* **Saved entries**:
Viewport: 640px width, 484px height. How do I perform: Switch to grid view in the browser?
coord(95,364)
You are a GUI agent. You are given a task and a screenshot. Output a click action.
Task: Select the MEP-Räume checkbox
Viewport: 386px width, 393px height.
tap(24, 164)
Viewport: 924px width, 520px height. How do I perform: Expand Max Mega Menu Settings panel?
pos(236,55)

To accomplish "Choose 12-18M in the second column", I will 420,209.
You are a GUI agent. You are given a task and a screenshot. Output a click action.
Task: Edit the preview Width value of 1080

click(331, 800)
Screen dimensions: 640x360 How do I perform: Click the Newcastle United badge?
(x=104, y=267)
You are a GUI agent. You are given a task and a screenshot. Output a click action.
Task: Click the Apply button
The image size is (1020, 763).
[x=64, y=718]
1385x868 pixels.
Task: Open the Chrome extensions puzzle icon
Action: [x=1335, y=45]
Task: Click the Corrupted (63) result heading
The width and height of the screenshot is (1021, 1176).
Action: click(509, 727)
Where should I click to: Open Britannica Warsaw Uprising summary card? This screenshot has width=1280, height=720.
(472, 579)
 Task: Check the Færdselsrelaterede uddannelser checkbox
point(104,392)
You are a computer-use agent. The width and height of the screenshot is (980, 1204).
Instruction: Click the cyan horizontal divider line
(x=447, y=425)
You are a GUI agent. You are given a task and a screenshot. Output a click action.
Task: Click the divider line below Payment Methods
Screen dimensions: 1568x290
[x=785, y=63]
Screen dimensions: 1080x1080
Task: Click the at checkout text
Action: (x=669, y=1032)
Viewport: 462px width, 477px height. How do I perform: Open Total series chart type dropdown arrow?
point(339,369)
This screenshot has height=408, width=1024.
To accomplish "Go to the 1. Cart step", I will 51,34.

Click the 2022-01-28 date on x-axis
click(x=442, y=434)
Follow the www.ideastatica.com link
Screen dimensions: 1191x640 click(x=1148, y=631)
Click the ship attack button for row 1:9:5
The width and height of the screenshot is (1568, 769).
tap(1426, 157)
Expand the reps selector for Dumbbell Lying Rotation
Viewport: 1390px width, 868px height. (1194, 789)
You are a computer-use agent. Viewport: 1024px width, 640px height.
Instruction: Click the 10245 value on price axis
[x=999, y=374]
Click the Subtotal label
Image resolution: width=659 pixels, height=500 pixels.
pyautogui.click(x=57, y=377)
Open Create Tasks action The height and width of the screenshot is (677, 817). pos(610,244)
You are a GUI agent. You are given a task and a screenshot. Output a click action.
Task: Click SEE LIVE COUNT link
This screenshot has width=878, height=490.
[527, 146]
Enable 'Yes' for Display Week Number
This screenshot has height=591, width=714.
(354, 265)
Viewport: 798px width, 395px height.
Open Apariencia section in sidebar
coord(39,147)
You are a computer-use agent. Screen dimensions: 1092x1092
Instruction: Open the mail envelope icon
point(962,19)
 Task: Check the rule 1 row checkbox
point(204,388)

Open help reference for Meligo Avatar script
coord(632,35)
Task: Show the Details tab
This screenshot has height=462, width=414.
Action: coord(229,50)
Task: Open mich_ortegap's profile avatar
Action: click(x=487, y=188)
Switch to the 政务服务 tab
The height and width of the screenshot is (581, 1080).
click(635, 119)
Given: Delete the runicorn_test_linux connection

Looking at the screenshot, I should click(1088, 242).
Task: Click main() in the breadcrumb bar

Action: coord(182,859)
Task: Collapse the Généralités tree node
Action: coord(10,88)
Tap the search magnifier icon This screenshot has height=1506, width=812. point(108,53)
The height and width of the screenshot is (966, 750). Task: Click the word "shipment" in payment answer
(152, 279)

* **TASK REQUIREMENTS**: Nothing but the lines from the one with "Switch to the 政务服务 tab" through the last line of the records above should be retyped, and those word for word.

* **ANSWER BOX**:
Switch to the 政务服务 tab
The height and width of the screenshot is (581, 1080).
click(635, 119)
Given: Delete the runicorn_test_linux connection

Looking at the screenshot, I should click(1088, 242).
Task: Click main() in the breadcrumb bar

Action: coord(182,859)
Task: Collapse the Généralités tree node
Action: coord(10,88)
Tap the search magnifier icon This screenshot has height=1506, width=812. point(108,53)
The height and width of the screenshot is (966, 750). Task: Click the word "shipment" in payment answer
(152, 279)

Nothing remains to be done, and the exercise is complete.